Document section →
Elasticsearch API Commands

Cluster health:

# Get password first
ELASTIC_PASSWORD=$(kubectl get secret elasticsearch-master-credentials \
  -n elastic-stack -o jsonpath='{.data.password}' | base64 -d)

# Check cluster health
curl -k -u "elastic:${ELASTIC_PASSWORD}" \
  "https://localhost:9200/_cluster/health?pretty"

# Cluster stats
curl -k -u "elastic:${ELASTIC_PASSWORD}" \
  "https://localhost:9200/_cluster/stats?pretty"

Index management:

# List all indices
curl -k -u "elastic:${ELASTIC_PASSWORD}" \
  "https://localhost:9200/_cat/indices?v"

# List indices sorted by size
curl -k -u "elastic:${ELASTIC_PASSWORD}" \
  "https://localhost:9200/_cat/indices?v&s=store.size:desc"

# List indices sorted by creation date
curl -k -u "elastic:${ELASTIC_PASSWORD}" \
  "https://localhost:9200/_cat/indices?v&s=creation.date:desc"

# Delete specific index
curl -k -u "elastic:${ELASTIC_PASSWORD}" \
  -X DELETE "https://localhost:9200/index-name"

Node information:

# Node stats
curl -k -u "elastic:${ELASTIC_PASSWORD}" \
  "https://localhost:9200/_cat/nodes?v"

# JVM memory usage
curl -k -u "elastic:${ELASTIC_PASSWORD}" \
  "https://localhost:9200/_nodes/stats/jvm?pretty"

Helm Commands

Check current deployments:

# List Helm releases in namespace
helm list -n elastic-stack

# Get values for a release
helm get values elasticsearch -n elastic-stack
helm get values kibana -n elastic-stack
helm get values filebeat -n elastic-stack

Upgrade deployments:

# Upgrade Elasticsearch
helm upgrade elasticsearch elastic/elasticsearch \
  -f elasticsearch-values.yaml \
  -n elastic-stack

# Upgrade Kibana
helm upgrade kibana elastic/kibana \
  -f kibana-values.yaml \
  -n elastic-stack

# Upgrade Filebeat
helm upgrade filebeat elastic/filebeat \
  -f filebeat-values.yaml \
  -n elastic-stack

Rollback if needed:

# See release history
helm history elasticsearch -n elastic-stack

# Rollback to previous version
helm rollback elasticsearch -n elastic-stack

# Rollback to specific revision
helm rollback elasticsearch 2 -n elastic-stack

Quick Troubleshooting Commands

Pod won't start:

# Describe pod to see events
kubectl describe pod <pod-name> -n elastic-stack

# Check PVC status
kubectl get pvc -n elastic-stack

# Check node resources
kubectl top nodes

Performance issues:

# Check resource usage
kubectl top pods -n elastic-stack

# Check Elasticsearch heap usage
kubectl exec elasticsearch-master-0 -n elastic-stack -- \
  curl -k -u "elastic:${ELASTIC_PASSWORD}" \
  "https://localhost:9200/_nodes/stats/jvm?pretty"

Task instructions → In the Elasticsearch and Helm command reference above, which Kubernetes secret supplies the elastic user's password?

Data extract →

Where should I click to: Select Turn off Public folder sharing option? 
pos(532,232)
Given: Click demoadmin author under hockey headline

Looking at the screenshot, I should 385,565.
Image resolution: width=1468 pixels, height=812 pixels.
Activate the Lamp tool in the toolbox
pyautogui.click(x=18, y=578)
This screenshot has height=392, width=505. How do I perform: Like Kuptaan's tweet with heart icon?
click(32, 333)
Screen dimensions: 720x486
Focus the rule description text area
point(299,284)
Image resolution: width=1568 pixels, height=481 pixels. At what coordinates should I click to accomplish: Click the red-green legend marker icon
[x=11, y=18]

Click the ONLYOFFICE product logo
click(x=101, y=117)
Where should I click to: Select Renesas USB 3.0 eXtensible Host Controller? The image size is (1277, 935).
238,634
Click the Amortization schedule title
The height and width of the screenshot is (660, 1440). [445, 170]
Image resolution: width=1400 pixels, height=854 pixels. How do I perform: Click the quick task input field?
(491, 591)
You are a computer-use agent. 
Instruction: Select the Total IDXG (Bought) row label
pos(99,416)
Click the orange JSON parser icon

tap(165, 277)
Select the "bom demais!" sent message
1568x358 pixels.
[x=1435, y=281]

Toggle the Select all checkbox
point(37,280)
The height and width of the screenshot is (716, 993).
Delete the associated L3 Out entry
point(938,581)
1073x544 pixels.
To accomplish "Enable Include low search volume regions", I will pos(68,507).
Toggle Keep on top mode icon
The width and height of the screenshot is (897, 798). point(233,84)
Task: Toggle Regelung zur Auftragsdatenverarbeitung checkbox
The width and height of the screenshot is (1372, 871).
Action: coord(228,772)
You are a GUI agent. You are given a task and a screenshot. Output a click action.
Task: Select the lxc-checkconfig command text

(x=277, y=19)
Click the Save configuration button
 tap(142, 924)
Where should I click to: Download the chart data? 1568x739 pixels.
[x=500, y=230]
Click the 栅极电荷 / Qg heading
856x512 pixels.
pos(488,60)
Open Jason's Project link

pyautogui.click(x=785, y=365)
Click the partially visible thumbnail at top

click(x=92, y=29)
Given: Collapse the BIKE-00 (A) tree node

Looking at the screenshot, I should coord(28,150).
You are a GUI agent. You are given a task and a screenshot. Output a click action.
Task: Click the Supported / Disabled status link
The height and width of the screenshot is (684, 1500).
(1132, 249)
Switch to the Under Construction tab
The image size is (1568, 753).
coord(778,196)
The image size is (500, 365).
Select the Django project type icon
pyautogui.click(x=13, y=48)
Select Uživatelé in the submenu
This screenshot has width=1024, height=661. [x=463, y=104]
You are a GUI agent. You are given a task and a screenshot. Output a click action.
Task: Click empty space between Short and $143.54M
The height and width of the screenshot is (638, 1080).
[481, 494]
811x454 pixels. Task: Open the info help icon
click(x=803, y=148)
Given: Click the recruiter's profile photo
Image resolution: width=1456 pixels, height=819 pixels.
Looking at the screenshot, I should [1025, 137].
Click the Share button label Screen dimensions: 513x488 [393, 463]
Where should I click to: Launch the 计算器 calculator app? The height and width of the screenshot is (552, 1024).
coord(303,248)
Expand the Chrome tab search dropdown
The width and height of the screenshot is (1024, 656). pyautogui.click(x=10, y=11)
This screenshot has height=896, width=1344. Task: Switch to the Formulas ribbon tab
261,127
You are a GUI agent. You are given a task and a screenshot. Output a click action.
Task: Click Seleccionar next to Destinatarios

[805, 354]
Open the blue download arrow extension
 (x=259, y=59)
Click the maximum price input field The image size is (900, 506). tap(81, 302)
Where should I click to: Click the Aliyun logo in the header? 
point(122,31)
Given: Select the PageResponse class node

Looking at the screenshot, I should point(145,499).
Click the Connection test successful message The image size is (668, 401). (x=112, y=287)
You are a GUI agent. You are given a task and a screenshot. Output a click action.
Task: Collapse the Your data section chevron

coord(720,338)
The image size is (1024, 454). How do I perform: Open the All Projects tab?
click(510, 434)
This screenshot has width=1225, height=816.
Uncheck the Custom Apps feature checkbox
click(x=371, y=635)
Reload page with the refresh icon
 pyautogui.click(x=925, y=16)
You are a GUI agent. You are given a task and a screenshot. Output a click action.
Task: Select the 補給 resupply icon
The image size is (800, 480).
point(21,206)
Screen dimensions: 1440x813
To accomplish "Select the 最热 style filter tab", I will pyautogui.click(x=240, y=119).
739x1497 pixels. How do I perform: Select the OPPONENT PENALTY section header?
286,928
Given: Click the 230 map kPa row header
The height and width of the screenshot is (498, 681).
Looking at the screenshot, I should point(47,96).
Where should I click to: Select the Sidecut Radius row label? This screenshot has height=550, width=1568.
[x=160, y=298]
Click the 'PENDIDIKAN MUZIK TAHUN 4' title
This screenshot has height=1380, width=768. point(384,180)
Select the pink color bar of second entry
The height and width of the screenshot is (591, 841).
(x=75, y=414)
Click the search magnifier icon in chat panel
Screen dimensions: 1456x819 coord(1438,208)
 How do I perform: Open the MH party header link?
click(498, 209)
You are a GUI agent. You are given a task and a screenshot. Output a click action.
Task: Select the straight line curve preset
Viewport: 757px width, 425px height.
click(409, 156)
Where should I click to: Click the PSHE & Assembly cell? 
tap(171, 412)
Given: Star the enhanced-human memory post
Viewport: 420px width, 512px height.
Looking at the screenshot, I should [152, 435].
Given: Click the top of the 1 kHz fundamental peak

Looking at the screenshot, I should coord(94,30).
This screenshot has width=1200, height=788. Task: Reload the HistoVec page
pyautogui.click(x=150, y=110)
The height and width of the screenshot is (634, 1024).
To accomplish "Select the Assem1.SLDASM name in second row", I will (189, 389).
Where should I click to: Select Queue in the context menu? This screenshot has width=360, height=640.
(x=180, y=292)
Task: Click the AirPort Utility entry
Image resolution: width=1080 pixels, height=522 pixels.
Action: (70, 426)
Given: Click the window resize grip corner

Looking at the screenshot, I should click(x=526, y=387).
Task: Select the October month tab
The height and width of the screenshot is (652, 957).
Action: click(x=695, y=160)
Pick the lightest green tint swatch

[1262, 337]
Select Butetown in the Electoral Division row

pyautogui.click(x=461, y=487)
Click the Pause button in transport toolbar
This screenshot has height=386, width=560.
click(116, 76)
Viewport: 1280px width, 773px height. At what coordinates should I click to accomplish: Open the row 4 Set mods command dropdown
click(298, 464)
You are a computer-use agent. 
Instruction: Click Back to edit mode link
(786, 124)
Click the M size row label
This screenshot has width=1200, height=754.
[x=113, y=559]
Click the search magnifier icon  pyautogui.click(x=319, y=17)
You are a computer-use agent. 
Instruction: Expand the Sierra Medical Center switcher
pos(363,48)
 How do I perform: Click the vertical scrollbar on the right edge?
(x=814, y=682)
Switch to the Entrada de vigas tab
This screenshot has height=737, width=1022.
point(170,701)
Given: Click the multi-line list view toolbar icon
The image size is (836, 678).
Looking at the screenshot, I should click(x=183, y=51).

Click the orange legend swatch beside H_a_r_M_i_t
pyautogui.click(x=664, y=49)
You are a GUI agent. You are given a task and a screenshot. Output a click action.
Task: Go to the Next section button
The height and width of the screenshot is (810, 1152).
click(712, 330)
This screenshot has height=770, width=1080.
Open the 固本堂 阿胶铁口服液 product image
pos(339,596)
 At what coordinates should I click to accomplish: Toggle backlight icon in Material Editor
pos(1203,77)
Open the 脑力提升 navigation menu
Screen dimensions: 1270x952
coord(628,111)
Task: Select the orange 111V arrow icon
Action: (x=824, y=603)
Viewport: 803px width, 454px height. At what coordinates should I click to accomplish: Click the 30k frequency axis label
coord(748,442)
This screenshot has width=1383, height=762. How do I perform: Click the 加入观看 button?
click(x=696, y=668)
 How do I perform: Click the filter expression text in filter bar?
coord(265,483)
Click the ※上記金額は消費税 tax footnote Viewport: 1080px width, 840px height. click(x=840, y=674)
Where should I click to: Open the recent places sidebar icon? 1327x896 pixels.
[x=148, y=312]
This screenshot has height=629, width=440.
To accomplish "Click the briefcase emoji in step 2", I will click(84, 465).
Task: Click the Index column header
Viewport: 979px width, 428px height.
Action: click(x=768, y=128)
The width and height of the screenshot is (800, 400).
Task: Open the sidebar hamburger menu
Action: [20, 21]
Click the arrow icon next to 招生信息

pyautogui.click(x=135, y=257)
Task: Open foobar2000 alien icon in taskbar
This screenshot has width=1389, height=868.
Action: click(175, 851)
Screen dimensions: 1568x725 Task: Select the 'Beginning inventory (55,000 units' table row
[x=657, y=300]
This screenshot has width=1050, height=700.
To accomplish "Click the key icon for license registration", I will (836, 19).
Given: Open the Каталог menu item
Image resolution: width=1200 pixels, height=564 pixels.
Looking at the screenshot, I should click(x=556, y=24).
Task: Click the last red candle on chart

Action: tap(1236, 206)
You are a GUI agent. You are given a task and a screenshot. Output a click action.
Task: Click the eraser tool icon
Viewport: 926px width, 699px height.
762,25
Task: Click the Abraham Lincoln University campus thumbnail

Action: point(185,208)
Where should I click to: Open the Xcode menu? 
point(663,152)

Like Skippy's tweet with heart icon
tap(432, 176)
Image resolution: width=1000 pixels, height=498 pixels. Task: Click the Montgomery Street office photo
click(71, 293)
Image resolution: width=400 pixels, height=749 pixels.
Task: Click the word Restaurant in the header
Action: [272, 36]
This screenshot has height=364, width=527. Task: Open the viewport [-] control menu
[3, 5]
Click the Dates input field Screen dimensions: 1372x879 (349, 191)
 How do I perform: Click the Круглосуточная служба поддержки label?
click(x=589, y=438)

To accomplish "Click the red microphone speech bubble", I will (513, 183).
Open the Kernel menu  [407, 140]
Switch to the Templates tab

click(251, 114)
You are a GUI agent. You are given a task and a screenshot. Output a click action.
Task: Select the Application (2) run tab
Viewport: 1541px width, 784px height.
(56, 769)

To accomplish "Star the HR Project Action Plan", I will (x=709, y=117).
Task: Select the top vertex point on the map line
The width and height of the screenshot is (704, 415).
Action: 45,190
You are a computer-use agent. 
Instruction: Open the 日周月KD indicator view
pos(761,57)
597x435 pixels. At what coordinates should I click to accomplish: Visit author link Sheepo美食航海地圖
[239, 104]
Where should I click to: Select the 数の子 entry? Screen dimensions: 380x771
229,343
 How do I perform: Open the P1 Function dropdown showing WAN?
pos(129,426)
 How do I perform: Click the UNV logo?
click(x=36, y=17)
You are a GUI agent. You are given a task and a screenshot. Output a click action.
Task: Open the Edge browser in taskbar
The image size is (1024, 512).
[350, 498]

Response below → elasticsearch-master-credentials, in the elastic-stack namespace